Les effets de la séparation à long terme : dépression anaclitique, hospitalisme et marasme
Dans les cas où l’enfant ne parvient pas à s’adapter à la perte, des conséquences graves peuvent survenir, comme un retard intellectuel, des problèmes de socialisation et même la mort. Spitz a constaté que la séparation précoce de la mère pouvait provoquer différentes maladies psychogènes.
Ses études sont basées sur l’observation directe d’enfants placés en institution ou d’enfants hospitalisés pendant de longues périodes. Il a également établi une comparaison entre le développement des enfants élevés en institution et des enfants élevés en prison pour femmes avec leur mère.
La dépression anaclitique est un type de dépression causée par une privation émotionnelle partielle entre 3 et 5 mois. Les symptômes peuvent disparaître quelques mois après la reprise de la relation affective avec la mère, avec sa figure d’attachement, ou lorsque l’enfant est adopté et forme alors de nouveaux liens.

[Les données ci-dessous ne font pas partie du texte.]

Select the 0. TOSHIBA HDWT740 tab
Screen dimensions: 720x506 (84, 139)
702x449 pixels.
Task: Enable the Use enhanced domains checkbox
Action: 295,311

Cette dépression est également connue sous le nom de syndrome d’hospitalisme, car elle a été observée chez des enfants qui avaient été abandonnés aux portes d’une institution pouvant en prendre soin (hôpital, orphelinat, couvent…).
Le terme hospitalisme est alors utilisé pour décrire des troubles physiques et psychologiques profonds chez des enfants abandonnés ou hospitalisés depuis longtemps.
Dans cet environnement et dans ces conditions, les symptômes dépressifs sont souvent chroniques et des problèmes cognitifs et sociaux se développent. Parmi les modifications les plus importantes décrites par Spitz figurent :
- Retard de développement du corps.
- Retard de la capacité manuelle.
- Moins d’utilisation de la langue.
- Faible résistance aux maladies.
Dans le cas où la privation affective est totale, l’évolution peut conduire marasme et à la mort de l’enfant. Les enfants concernés sont extrêmement minces et souffrent de déficits nutritionnels et émotionnels.
Pourquoi le marasme peut-il provoquer la mort ?
Le marasme, dans son sens médical, est un type de malnutrition extrême, qui survient avant 18 mois lorsque la mère cesse de nourrir le bébé. Le déficit nutritionnel est si grave qu’il peut entraîner la mort s’il n’est pas traité à temps et si les complications associées ne sont pas résolues.
Cependant, le déficit nutritionnel n’est pas la seule cause : l’absence totale d’affection chez les bébés pourrait également provoquer un marasme. Cela concerne notamment les enfants placés en institution qui n’ont aucune possibilité de se lier.
Les pleurs, l’agitation, le désespoir et d’autres retards de développement finissent par être remplacés par l’interruption des pleurs, un regard vide, un manque de réactivité à l’environnement, de longues périodes de sommeil et une perte totale d’appétit. C’est comme si les enfants disparaissaient progressivement.
Grâce aux études de Spitz, une réforme a été opérée dans les conditions d’hospitalisation et de placement en institution des enfants. Son travail a montré que, bien que les enfants placés en institution aient leurs besoins alimentaires couverts, il y a d’autres besoins tout aussi importants qui, négligés ou non couverts, deviennent un obstacle à leur développement.